[Material for this task Boundary: Start]
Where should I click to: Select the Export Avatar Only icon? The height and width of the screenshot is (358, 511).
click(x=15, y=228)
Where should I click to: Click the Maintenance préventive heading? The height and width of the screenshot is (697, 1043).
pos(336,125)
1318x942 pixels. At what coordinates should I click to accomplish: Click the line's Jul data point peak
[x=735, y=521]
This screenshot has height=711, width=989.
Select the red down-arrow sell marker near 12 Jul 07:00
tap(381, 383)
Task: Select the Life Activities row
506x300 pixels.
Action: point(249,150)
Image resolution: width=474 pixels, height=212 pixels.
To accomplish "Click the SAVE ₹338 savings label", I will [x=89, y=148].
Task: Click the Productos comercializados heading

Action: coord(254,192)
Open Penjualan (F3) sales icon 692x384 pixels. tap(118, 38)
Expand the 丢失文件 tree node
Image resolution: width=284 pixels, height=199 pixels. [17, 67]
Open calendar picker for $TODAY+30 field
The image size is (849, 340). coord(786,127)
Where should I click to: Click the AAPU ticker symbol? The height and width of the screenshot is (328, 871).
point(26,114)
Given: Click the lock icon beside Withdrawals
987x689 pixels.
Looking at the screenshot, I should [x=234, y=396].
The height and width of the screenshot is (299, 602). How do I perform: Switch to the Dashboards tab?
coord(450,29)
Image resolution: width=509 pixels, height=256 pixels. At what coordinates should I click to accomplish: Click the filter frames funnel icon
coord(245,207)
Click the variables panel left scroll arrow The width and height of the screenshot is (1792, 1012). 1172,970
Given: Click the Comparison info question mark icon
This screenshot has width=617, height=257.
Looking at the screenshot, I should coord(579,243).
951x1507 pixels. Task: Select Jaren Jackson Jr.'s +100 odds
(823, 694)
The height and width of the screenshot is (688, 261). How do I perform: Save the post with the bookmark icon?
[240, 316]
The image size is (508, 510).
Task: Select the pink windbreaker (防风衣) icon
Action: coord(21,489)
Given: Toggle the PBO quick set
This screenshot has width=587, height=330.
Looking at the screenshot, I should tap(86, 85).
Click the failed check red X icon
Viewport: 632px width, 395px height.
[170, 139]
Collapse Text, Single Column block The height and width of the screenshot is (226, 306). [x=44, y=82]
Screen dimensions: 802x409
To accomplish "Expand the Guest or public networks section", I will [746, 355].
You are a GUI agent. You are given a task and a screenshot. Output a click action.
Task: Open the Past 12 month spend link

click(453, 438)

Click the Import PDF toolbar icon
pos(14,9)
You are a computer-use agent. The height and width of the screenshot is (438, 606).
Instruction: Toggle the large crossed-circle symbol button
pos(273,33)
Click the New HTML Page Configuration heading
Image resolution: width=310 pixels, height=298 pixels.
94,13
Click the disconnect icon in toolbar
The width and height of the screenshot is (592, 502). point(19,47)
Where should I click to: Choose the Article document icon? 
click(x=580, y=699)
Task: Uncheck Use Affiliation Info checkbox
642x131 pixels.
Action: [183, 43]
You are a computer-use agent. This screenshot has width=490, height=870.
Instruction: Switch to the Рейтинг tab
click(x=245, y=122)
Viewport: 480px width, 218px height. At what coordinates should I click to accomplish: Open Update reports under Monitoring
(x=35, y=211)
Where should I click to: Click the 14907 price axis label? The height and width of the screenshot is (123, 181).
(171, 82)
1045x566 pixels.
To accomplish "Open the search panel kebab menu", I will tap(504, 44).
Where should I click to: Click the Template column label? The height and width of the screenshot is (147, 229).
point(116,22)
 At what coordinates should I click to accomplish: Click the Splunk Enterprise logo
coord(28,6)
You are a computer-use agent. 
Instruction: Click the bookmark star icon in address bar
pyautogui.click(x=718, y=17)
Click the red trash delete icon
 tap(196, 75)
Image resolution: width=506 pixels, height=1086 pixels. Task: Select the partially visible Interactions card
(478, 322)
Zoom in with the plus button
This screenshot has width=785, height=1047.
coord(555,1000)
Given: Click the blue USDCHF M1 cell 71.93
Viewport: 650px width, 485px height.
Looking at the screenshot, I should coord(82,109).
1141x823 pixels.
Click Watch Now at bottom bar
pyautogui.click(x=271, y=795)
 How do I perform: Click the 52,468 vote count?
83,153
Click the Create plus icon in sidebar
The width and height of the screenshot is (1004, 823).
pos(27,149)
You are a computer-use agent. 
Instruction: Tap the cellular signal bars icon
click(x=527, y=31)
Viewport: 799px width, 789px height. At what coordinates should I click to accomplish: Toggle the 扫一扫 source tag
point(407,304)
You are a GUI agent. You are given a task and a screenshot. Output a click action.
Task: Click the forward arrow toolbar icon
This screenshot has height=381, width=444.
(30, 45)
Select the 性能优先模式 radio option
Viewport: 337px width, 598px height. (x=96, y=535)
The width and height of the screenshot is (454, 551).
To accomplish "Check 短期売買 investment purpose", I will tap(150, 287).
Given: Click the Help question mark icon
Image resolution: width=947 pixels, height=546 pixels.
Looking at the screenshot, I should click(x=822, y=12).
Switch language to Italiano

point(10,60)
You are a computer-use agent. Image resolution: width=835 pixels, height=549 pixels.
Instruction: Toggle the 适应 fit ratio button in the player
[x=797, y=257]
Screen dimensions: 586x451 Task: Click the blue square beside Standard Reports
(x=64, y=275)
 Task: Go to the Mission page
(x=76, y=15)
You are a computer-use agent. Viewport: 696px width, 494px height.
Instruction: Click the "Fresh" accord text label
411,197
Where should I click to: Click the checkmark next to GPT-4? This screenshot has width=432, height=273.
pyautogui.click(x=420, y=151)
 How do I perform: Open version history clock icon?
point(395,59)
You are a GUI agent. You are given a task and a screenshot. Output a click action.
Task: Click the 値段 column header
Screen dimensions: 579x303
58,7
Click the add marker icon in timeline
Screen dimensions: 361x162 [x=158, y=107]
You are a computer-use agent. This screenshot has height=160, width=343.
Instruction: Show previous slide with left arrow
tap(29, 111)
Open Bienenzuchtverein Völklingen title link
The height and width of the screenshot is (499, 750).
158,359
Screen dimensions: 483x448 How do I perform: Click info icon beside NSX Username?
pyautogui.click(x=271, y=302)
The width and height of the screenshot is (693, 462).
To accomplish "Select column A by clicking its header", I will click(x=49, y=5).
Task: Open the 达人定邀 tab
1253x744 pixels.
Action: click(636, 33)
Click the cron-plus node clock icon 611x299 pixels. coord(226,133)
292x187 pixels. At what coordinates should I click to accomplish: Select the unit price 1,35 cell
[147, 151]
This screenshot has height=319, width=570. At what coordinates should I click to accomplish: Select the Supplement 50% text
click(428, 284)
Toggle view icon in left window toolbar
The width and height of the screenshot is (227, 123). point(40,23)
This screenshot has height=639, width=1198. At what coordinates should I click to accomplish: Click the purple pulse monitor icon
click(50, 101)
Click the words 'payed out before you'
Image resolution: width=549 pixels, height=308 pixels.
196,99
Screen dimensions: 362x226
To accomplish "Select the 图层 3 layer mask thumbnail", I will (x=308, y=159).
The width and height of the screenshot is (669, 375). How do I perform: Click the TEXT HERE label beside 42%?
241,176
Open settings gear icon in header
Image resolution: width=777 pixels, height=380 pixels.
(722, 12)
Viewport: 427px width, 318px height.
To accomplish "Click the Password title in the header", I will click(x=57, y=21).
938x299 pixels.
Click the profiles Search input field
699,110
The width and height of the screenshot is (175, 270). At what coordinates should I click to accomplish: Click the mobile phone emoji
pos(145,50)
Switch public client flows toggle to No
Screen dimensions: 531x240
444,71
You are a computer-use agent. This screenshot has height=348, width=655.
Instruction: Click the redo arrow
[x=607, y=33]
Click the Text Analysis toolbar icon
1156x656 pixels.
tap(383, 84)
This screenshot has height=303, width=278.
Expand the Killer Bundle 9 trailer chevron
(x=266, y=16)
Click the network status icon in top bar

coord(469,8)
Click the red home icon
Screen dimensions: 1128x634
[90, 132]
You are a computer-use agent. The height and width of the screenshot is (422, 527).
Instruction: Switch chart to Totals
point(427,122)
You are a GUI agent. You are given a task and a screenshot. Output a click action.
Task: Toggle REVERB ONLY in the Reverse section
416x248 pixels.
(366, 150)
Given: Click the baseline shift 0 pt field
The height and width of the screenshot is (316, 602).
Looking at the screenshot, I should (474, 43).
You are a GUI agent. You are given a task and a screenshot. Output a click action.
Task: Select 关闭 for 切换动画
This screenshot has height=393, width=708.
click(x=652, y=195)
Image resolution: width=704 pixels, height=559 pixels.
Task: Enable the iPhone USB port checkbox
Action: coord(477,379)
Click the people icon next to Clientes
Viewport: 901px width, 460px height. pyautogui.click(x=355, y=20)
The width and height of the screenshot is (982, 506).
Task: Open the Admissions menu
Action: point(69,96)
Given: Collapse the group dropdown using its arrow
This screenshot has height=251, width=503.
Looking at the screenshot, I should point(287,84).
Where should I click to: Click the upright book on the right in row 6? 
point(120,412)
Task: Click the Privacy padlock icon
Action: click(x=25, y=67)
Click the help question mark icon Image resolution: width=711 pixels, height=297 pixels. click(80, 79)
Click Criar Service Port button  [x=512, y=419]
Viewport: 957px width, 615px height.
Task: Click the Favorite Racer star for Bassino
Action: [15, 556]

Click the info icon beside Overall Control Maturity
[Material for this task Boundary: End]
Task description ▸ Transcribe the records above exactly, beginning at the line that contains "Screen dimensions: 362x226" and ending with the line that contains "has height=348, width=655.", both included, and nothing else.

Response area ▸
Screen dimensions: 362x226
To accomplish "Select the 图层 3 layer mask thumbnail", I will (x=308, y=159).
The width and height of the screenshot is (669, 375). How do I perform: Click the TEXT HERE label beside 42%?
241,176
Open settings gear icon in header
Image resolution: width=777 pixels, height=380 pixels.
(722, 12)
Viewport: 427px width, 318px height.
To accomplish "Click the Password title in the header", I will click(x=57, y=21).
938x299 pixels.
Click the profiles Search input field
699,110
The width and height of the screenshot is (175, 270). At what coordinates should I click to accomplish: Click the mobile phone emoji
pos(145,50)
Switch public client flows toggle to No
Screen dimensions: 531x240
444,71
You are a computer-use agent. This screenshot has height=348, width=655.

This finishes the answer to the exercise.